Jacques Barrot
La Commission européenne a reproché mardi à la Turquie de ne pas reprendre les immigrés clandestins qui sont passés par son territoire pour accéder à celui de l'Union européenne.
"Nous avons un dialogue continu sur ces questions avec les autorités turques, mais pour l'instant nous n'avons pas obtenu de résultat satisfaisant", a indiqué mardi le porte-parole du commissaire européen intérimaire en charge de la Justice, le Français Jacques Barrot.
"Ce problème doit être résolu", a-t-il plaidé à l'adresse des autorités turques. Aux confins orientaux de l'Union, la Turquie voit passer chaque années des milliers de candidats à l'immigration en provenance d'Asie, du Caucase, du Proche-Orient, mais aussi d'Afrique, lesquels rejoignent ensuite la Grèce, premier pays européen sur leur trajet.
Athènes est elle-même sous le feu de critiques pour le traitement qu'elle réserve à ces étrangers.
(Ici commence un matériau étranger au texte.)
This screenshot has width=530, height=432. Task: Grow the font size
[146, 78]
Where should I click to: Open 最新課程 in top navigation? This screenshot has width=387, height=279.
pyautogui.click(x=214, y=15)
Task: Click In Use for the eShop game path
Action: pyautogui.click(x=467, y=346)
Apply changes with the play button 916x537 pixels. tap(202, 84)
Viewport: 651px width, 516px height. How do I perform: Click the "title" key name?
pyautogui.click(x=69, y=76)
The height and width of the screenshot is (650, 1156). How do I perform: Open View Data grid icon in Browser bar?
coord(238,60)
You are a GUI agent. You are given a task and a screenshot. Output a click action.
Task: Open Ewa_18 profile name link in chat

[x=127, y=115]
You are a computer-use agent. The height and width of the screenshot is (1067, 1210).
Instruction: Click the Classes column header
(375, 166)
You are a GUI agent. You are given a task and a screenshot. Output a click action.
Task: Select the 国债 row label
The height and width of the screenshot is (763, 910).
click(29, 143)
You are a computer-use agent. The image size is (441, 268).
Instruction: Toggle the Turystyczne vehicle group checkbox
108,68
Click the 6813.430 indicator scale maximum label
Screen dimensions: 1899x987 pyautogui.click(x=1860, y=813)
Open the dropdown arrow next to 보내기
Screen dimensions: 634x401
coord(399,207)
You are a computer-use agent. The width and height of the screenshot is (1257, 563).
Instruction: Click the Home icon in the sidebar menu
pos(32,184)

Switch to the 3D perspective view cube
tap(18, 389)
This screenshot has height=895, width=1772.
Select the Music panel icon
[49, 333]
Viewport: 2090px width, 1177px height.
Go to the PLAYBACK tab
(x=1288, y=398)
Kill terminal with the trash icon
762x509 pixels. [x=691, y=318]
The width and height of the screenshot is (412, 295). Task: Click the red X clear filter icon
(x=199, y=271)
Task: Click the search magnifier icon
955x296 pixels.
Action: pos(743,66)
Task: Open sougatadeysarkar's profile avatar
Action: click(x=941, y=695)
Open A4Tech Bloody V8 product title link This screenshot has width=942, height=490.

Le Conseil européen des réfugiés, une organisation non-gouvenementale, vient d'ailleurs d'adresser une lettre ouverte à tous les Etats membres de l'UE, ainsi que la Commission européenne, pour leur demander de ne plus renvoyer vers la Grèce les illégaux qui auraient été interpellés sur leur territoire.
La réglementation européenne prévoit en effet qu'un illégal trouvé dans un pays européen doit être renvoyé vers le pays par où il est entré dans l'Union. Or la Grèce est régulièrement dénoncée pour mauvais traitements, mauvaises conditions d'accueil et blocages dans l'examen des demandes d'asile.
Préoccupés par cette situation, la Norvège et la Suède ont décidé de suspendre les renvois en Grèce de demandeurs d'asile entrés par ce pays."La Grèce est confrontée à une situation difficile. Comme Chypre, Malte, l'Italie et l'Espagne, elle connaît un énorme afflux d'immigrants et de demandeurs d'asile", a souligné le porte-parole de la Commission européenne.
"Il est important de soutenir la Grèce pour l'accueil et pour l'examen des demandes d'asile", a-t-il affirmé. "La Commission européenne va publier en juin 2008 un document qui fera un tour d'horizon de la situation" du droit d'asile dans l'Union européenne, a-t-il annoncé.
"Des propositions législatives pourront être envisagées par la suite afin d'instituer des conditions égales entre les Etats membres et éviter les facteurs qui attirent certains demandeurs d'asile", a-t-il précisé.